In the spirit of the uniqueness of this month (happy Leap Year, everyone!), we want to draw attention to a quiet yet powerful movement that sweeps across the globe on the last day of every February – National Rare Disease Day. This is a day dedicated to raising awareness about rare diseases and the challenges faced by those living with them. And while each rare disease might only affect a small percentage of the population, rare diseases collectively affect millions worldwide. The National Organization for Rare Disorders estimates that that there are currently around 7,000 rare diseases affecting 25-30 million Americans. In other words, about one in ten Americans are diagnosed with a rare disease.
Here are some statistics about rare disease that might surprise you:
- In the US, a disease is considered “rare” if it affects fewer than 200,000 people
- Most rare diseases are genetic
- Around 95% of rare diseases have no treatment
- Most people with rare diseases are diagnosed as children
- 400 million people globally suffer from a rare disease
- The causes of rare diseases, if not genetic, include nutritional deficiencies, exposure to toxins, injuries, infections, or unintended effects of treating another disease
There are inherent difficulties involved with having a rare disease. Because rare diseases are relatively unique, many times those with them experience misdiagnoses, delayed diagnoses, and a lack of treatment options. Many rare diseases are genetic, meaning they are present from birth and/or inherited. Lastly, because the population of people affected by each rare disease is so limited, research and funding resources can be limited, slowing down progress towards effective treatments and cures.
Every February, Rare Disease Day serves as a platform to amplify the voices of those affected by a rare disease. This is a day to advocate for research and bring attention and support to the rare disease cause, bringing together caregivers, healthcare professionals, researchers, policymakers, patients, and the general public.
These efforts have not been in vain; because of those speaking out about rare diseases, advances in medicine and alternative therapies have progressed, as has awareness about rare diseases.
Wondering what constitutes as a rare disease? Here are a few we’ve come across at Fountain Hills Medical Center: Ehlers Danlos Syndrome (EDS), sickle cell disease, cystic fibrosis, Duchenne Muscular Dystrophy (DMD), and hemophilia, which are only a few examples of the vast list of rare diseases.
For all health concerns, the very best practice starts with keeping regular checkups with your health care providers. With regular appointments, you’ll get your blood and/or urine checked, vitals monitored and you can talk with your medical team about any changes or concerns with your health.
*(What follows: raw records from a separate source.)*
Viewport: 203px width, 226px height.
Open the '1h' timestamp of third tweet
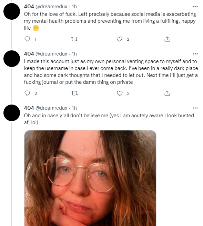point(74,108)
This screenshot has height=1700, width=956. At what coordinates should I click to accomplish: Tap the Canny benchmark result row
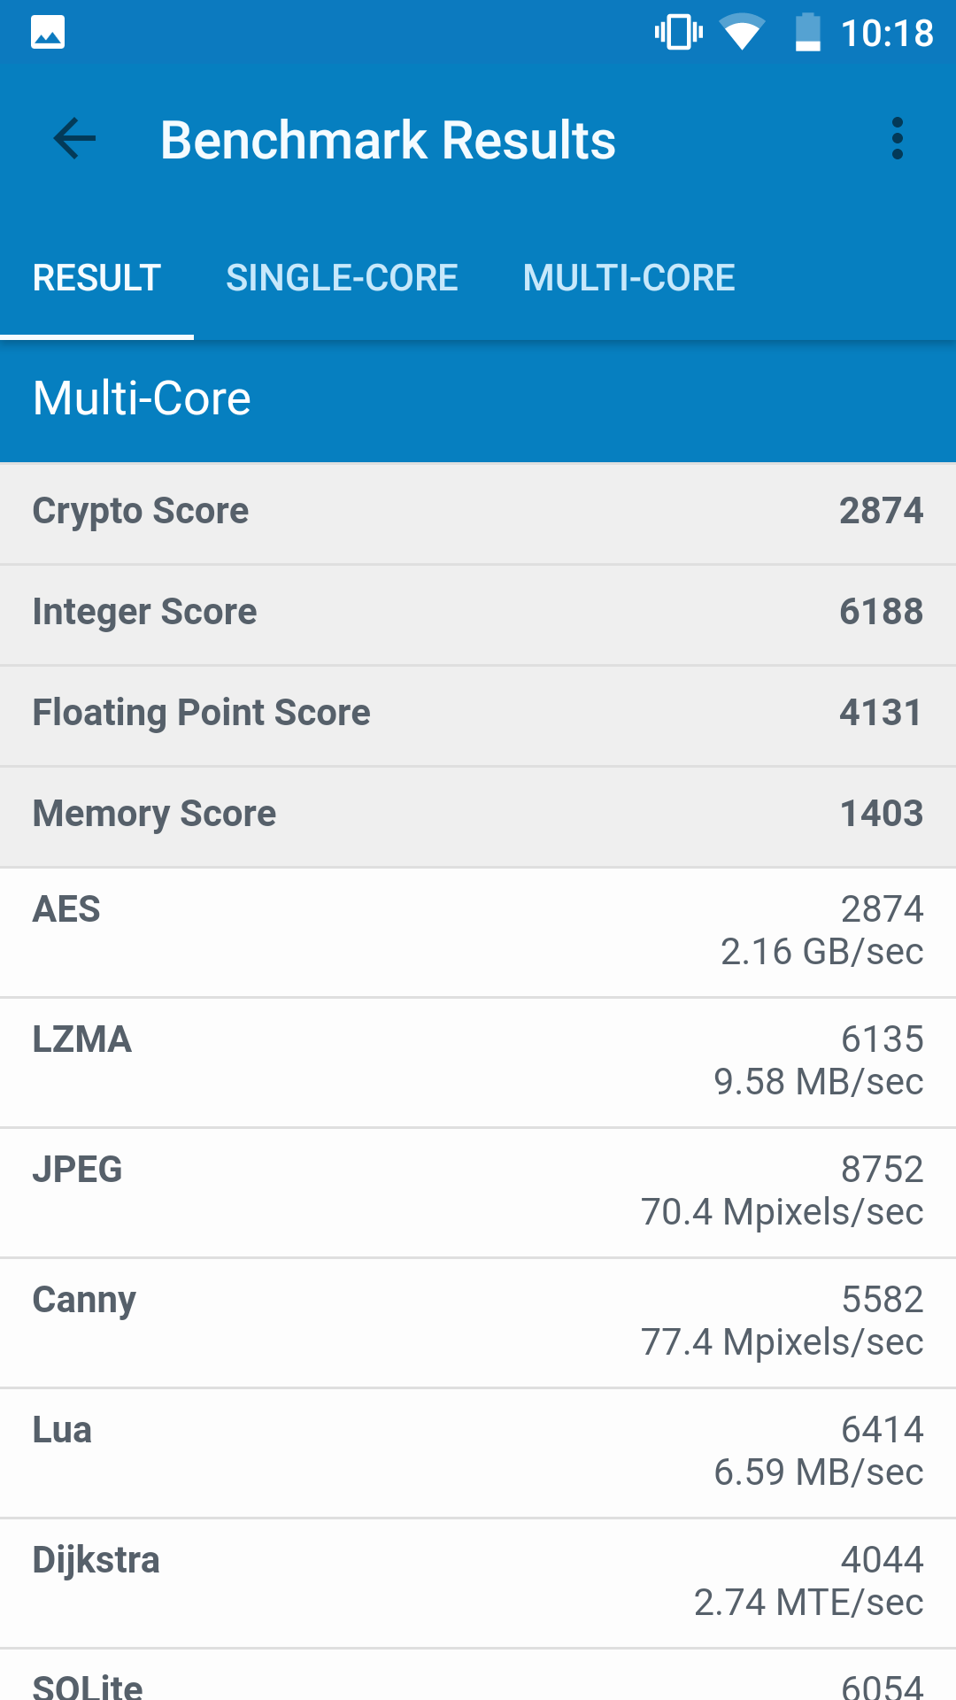tap(478, 1323)
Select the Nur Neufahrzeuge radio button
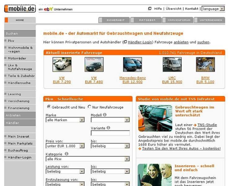 [x=90, y=107]
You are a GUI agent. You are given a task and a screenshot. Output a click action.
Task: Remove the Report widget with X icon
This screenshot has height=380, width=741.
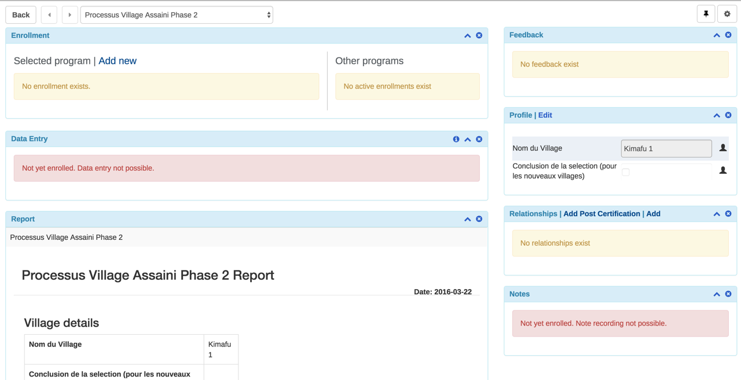pyautogui.click(x=479, y=219)
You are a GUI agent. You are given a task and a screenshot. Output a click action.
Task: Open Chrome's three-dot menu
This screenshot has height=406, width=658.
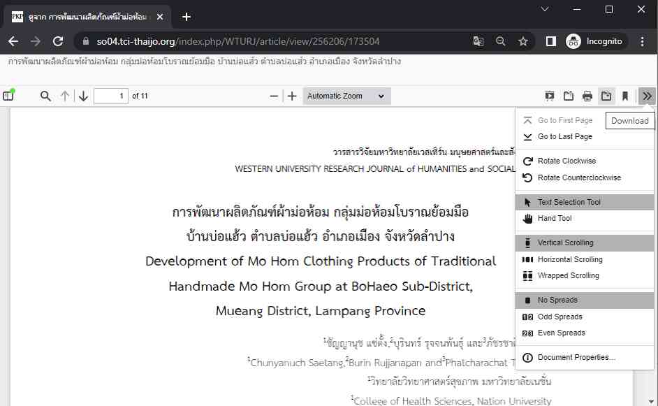643,41

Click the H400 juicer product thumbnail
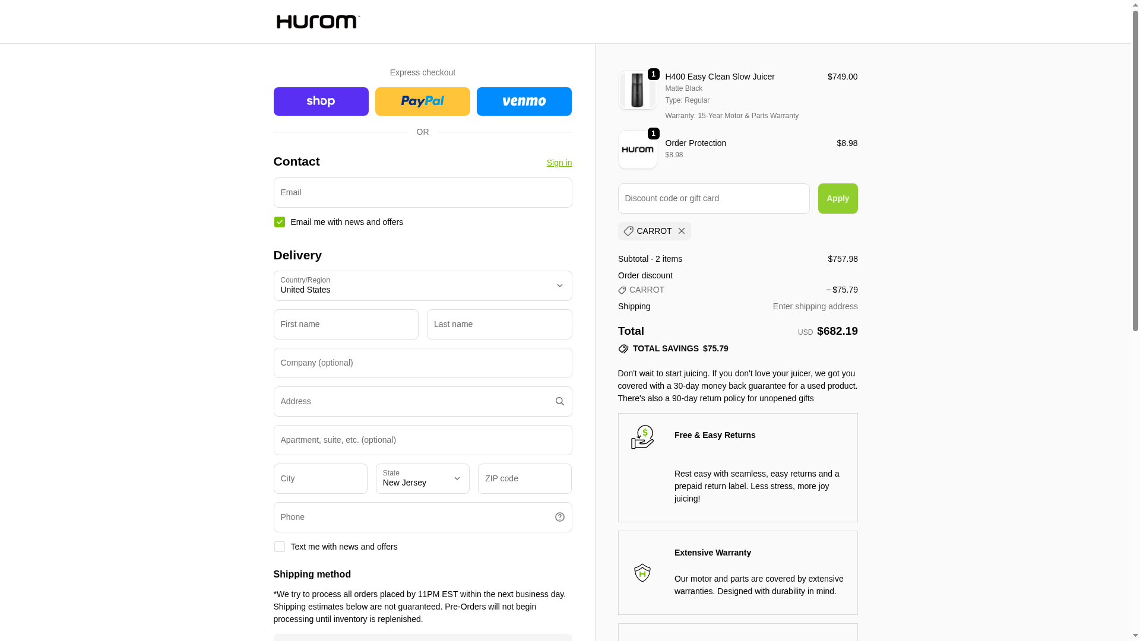(x=637, y=90)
Your Fountain Hills medical team will be alerted to an changes or abnormalities in your readings and be able to take appropriate steps right away as needed. Especially if you have a specific concern, you should schedule a checkup with your Fountain Hills medical team. Your Fountain Hills Medical Center team is connected with a wide range of specialists and resources; if we aren’t the right team to address your condition, we’ll make sure you get connected with someone who is.
National Rare Disease Day is a reminder that while these individual diseases may be uncommon, the people affected by them are not alone. Help us spread the word about the importance of supporting those with rare diseases. Because of momentum like this, we can help progress towards improved treatments, better support, and the end of people feeling isolated and alone due to their rare disease.